It is claimed that de' Ricci's meditation on the Passion of Christ was so deep that she spontaneously bled, as if scourged and bore the stigmata. During times of deep prayer, like Catherine of Siena, her patron saint, a ring-shaped stigm, representing her marriage to Christ, appeared on her finger.

It is reported that de' Ricci wore an iron chain around her neck and engaged in extreme fasting and other forms of penance and sacrifice, especially for souls in purgatory.

One of the miracles that was documented for her canonization was her appearance many hundreds of miles away from where she was physically located in a vision to Philip Neri, a resident of Rome, with whom she had maintained a long-term correspondence. Neri, who was otherwise very reluctant to discuss miraculous events, confirmed the event.

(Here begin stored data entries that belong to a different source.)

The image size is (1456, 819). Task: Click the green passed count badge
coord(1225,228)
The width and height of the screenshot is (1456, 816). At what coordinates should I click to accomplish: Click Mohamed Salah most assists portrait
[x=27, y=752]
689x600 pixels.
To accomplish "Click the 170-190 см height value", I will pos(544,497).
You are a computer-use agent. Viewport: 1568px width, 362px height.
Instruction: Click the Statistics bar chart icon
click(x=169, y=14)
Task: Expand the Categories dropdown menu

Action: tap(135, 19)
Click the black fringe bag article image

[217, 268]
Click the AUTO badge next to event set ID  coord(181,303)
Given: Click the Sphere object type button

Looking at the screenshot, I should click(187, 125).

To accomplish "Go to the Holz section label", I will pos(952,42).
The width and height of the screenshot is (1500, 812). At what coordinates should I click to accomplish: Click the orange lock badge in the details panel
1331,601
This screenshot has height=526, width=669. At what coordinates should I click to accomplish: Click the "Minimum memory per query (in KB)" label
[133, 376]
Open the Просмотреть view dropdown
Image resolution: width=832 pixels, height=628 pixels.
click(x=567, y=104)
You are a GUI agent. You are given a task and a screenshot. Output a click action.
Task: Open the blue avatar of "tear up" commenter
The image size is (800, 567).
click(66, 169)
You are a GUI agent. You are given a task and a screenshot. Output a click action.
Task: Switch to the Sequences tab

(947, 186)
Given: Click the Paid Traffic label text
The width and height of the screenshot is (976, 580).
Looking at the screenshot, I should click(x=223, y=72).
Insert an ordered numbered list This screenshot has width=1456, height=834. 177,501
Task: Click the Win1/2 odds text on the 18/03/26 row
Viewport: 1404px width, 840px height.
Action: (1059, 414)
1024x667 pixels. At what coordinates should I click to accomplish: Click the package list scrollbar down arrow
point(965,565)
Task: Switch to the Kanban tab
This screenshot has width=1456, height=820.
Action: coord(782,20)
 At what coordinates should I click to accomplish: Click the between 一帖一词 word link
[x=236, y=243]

De' Ricci lived in the convent until her death in 1590 after a prolonged illness. Her relics are visible under the altar of the Minor Basilica of Santi Vicenzo e Caterina de' Ricci, Prato.

==Veneration==
De' Ricci was beatified by Pope Clement XII in 1732, and canonized by Pope Benedict XIV in 1746 in a spectacular ceremony for which a magnificent apparato was constructed. In celebration of the canonization, Domenico Maria Sandrini wrote an authoritative biography of the new saint. Her feast day falls on 13 February. Lucy Eaton Smith named the Dominican congregation founded by her, the Dominican Sisters of St. Catherine de' Ricci, because of her devotion to de' Ricci.